PROBLEM DESCRIPTION: The data must be written out once more, precisely as given.

○ ○ ○

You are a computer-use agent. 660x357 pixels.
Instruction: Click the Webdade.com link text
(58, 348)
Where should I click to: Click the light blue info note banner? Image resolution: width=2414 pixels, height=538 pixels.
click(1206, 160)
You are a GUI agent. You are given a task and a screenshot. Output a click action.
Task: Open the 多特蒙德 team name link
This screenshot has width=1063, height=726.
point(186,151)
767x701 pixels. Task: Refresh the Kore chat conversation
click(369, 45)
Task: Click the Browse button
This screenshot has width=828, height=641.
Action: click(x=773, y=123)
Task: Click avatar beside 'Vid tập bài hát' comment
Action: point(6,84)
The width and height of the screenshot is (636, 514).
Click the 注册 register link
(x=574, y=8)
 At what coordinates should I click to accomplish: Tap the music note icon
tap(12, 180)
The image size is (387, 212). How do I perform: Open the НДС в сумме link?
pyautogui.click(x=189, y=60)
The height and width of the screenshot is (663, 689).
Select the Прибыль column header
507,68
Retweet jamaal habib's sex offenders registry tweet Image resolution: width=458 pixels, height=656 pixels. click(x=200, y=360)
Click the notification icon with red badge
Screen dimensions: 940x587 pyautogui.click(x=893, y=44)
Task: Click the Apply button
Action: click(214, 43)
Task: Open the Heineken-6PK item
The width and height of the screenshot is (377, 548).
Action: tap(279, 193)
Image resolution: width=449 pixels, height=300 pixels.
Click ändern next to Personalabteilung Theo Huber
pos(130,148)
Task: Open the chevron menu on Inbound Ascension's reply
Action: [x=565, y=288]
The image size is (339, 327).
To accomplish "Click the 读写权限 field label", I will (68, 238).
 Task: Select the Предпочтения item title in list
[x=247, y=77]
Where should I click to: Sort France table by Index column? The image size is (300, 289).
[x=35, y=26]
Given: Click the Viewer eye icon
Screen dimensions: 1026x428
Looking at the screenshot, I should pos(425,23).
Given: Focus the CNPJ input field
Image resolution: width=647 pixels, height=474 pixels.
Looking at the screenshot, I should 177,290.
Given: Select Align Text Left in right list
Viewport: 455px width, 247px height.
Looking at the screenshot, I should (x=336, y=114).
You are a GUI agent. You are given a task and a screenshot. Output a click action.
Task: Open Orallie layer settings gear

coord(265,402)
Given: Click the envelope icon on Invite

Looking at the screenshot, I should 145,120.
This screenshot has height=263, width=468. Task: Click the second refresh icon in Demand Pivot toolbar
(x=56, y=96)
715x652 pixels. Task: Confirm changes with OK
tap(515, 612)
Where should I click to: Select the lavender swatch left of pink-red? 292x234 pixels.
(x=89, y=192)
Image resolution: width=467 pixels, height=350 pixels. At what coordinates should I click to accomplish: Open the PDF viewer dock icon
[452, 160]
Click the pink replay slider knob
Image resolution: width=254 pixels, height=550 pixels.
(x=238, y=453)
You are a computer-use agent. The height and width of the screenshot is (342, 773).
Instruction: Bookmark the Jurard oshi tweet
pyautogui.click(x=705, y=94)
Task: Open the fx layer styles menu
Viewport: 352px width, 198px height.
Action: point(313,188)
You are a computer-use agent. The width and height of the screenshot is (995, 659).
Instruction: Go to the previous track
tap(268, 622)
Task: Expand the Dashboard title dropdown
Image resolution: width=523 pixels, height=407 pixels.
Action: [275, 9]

○ ○ ○

THE ANSWER:
You are a computer-use agent. 660x357 pixels.
Instruction: Click the Webdade.com link text
(58, 348)
Where should I click to: Click the light blue info note banner? Image resolution: width=2414 pixels, height=538 pixels.
click(1206, 160)
You are a GUI agent. You are given a task and a screenshot. Output a click action.
Task: Open the 多特蒙德 team name link
This screenshot has width=1063, height=726.
point(186,151)
767x701 pixels. Task: Refresh the Kore chat conversation
click(369, 45)
Task: Click the Browse button
This screenshot has width=828, height=641.
Action: click(x=773, y=123)
Task: Click avatar beside 'Vid tập bài hát' comment
Action: point(6,84)
The width and height of the screenshot is (636, 514).
Click the 注册 register link
(x=574, y=8)
 At what coordinates should I click to accomplish: Tap the music note icon
tap(12, 180)
The image size is (387, 212). How do I perform: Open the НДС в сумме link?
pyautogui.click(x=189, y=60)
The height and width of the screenshot is (663, 689).
Select the Прибыль column header
507,68
Retweet jamaal habib's sex offenders registry tweet Image resolution: width=458 pixels, height=656 pixels. click(x=200, y=360)
Click the notification icon with red badge
Screen dimensions: 940x587 pyautogui.click(x=893, y=44)
Task: Click the Apply button
Action: click(214, 43)
Task: Open the Heineken-6PK item
The width and height of the screenshot is (377, 548).
Action: tap(279, 193)
Image resolution: width=449 pixels, height=300 pixels.
Click ändern next to Personalabteilung Theo Huber
pos(130,148)
Task: Open the chevron menu on Inbound Ascension's reply
Action: [x=565, y=288]
The image size is (339, 327).
To accomplish "Click the 读写权限 field label", I will (68, 238).
 Task: Select the Предпочтения item title in list
[x=247, y=77]
Where should I click to: Sort France table by Index column? The image size is (300, 289).
[x=35, y=26]
Given: Click the Viewer eye icon
Screen dimensions: 1026x428
Looking at the screenshot, I should pos(425,23).
Given: Focus the CNPJ input field
Image resolution: width=647 pixels, height=474 pixels.
Looking at the screenshot, I should 177,290.
Given: Select Align Text Left in right list
Viewport: 455px width, 247px height.
Looking at the screenshot, I should (x=336, y=114).
You are a GUI agent. You are given a task and a screenshot. Output a click action.
Task: Open Orallie layer settings gear

coord(265,402)
Given: Click the envelope icon on Invite

Looking at the screenshot, I should 145,120.
This screenshot has height=263, width=468. Task: Click the second refresh icon in Demand Pivot toolbar
(x=56, y=96)
715x652 pixels. Task: Confirm changes with OK
tap(515, 612)
Where should I click to: Select the lavender swatch left of pink-red? 292x234 pixels.
(x=89, y=192)
Image resolution: width=467 pixels, height=350 pixels. At what coordinates should I click to accomplish: Open the PDF viewer dock icon
[452, 160]
Click the pink replay slider knob
Image resolution: width=254 pixels, height=550 pixels.
(x=238, y=453)
You are a computer-use agent. The height and width of the screenshot is (342, 773).
Instruction: Bookmark the Jurard oshi tweet
pyautogui.click(x=705, y=94)
Task: Open the fx layer styles menu
Viewport: 352px width, 198px height.
Action: point(313,188)
You are a computer-use agent. The width and height of the screenshot is (995, 659).
Instruction: Go to the previous track
tap(268, 622)
Task: Expand the Dashboard title dropdown
Image resolution: width=523 pixels, height=407 pixels.
Action: [275, 9]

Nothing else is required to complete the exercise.